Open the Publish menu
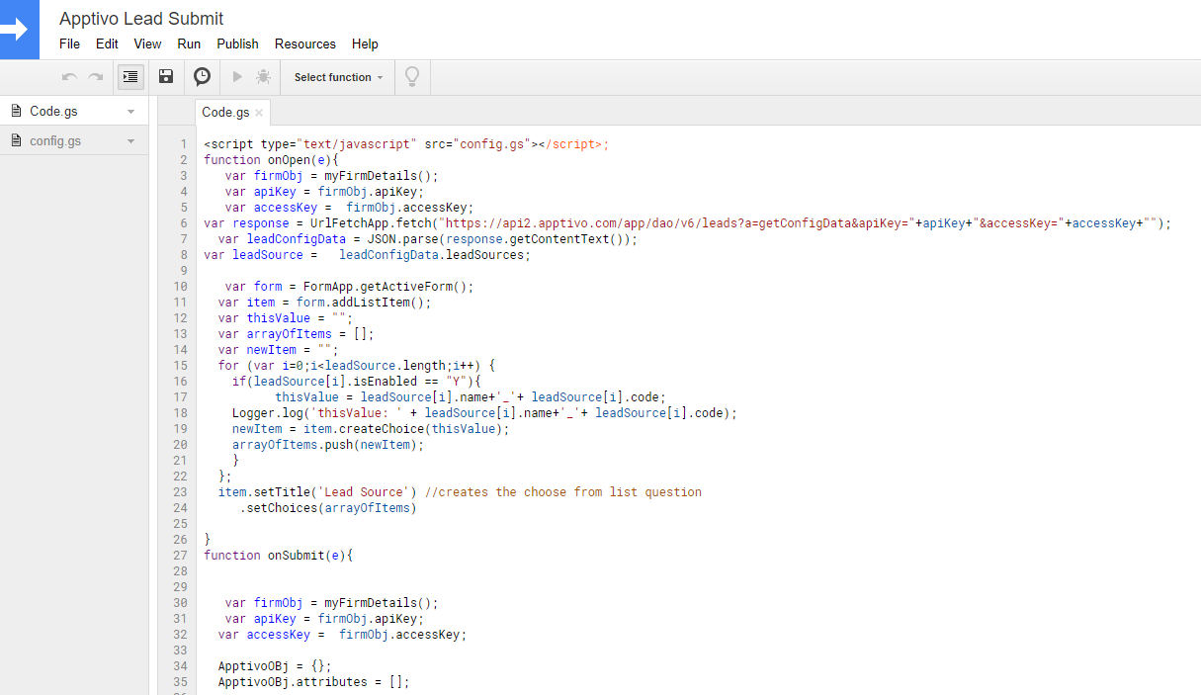The image size is (1201, 695). point(237,43)
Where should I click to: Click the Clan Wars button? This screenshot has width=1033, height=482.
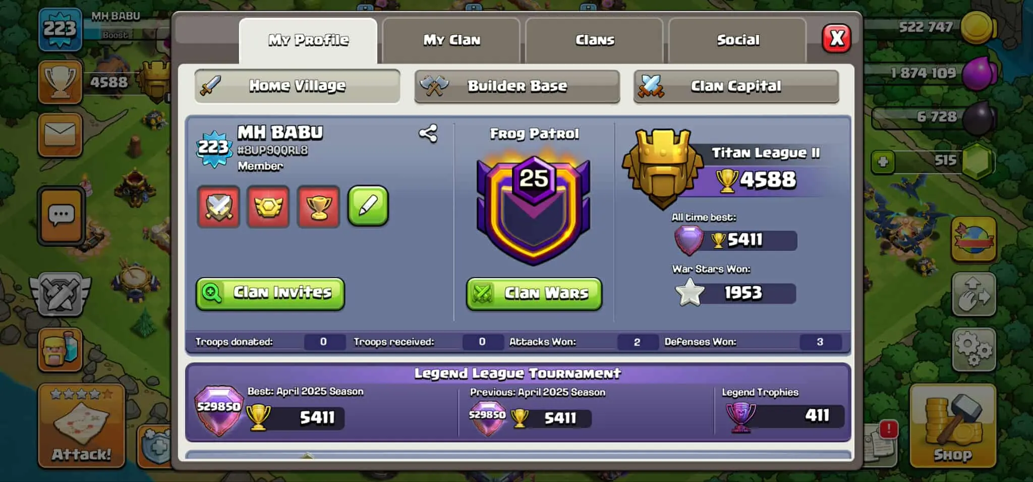click(x=534, y=293)
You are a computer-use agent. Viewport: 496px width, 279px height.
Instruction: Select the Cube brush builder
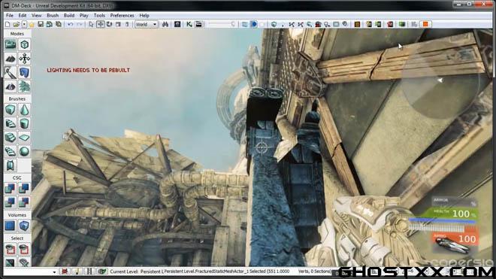[10, 110]
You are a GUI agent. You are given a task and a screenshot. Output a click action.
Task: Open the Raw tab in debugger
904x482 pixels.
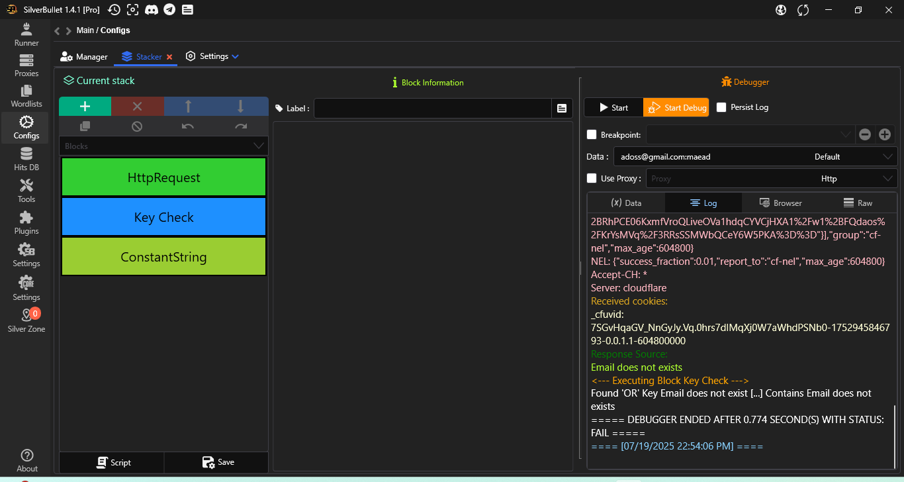click(858, 203)
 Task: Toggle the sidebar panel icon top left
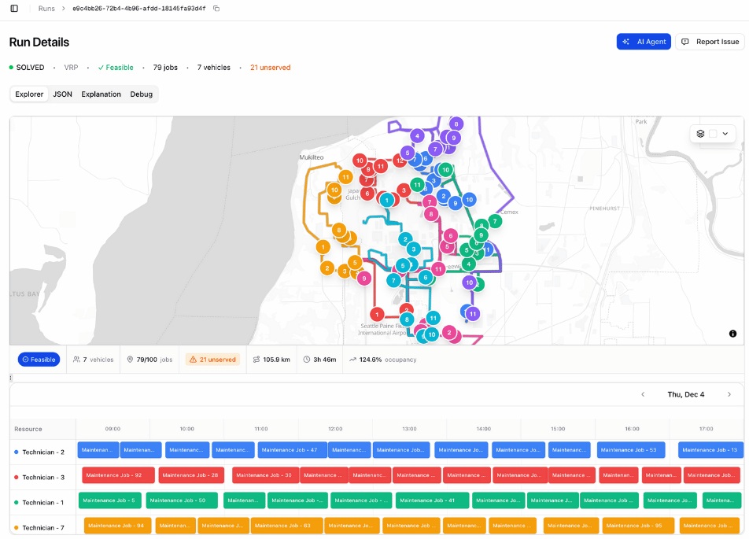point(13,10)
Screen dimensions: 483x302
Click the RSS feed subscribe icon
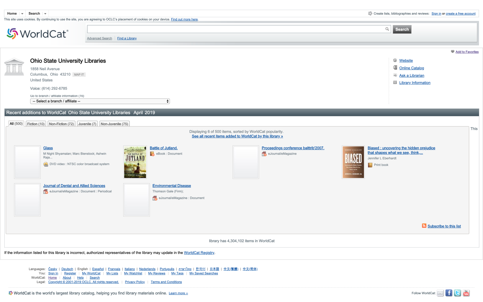point(424,226)
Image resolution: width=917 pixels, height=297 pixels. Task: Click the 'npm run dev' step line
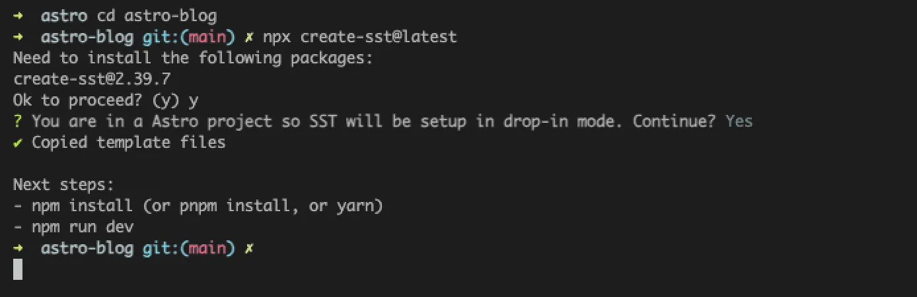(x=73, y=227)
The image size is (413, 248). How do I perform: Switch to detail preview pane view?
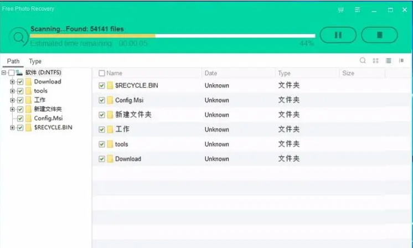coord(401,61)
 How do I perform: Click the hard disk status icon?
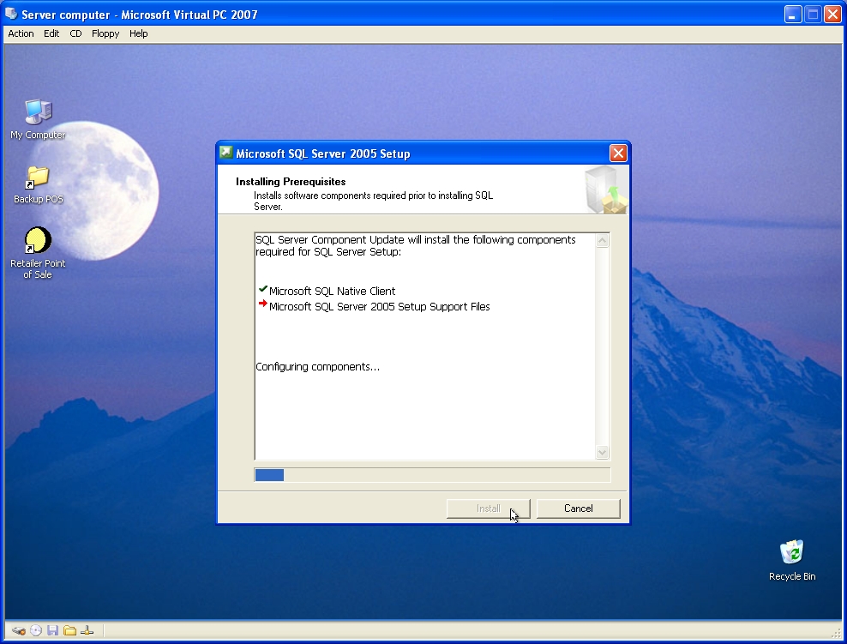pos(19,630)
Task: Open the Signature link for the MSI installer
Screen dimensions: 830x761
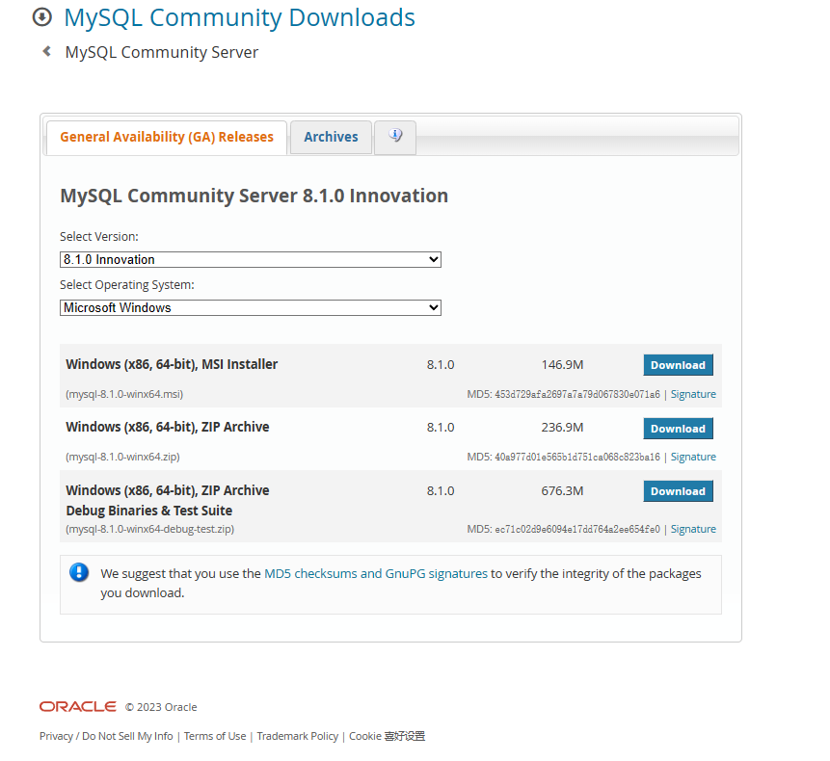Action: pos(693,393)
================================
### Task instructions
Your reply should consist solely of the lines from the one containing "How do I perform: Click" through the last line of the material, reproduced exactly and without pictures.

### Answer space
 How do I perform: Click the hard disk status icon?
pos(19,630)
Task: Open the Signature link for the MSI installer
Screen dimensions: 830x761
Action: pos(693,393)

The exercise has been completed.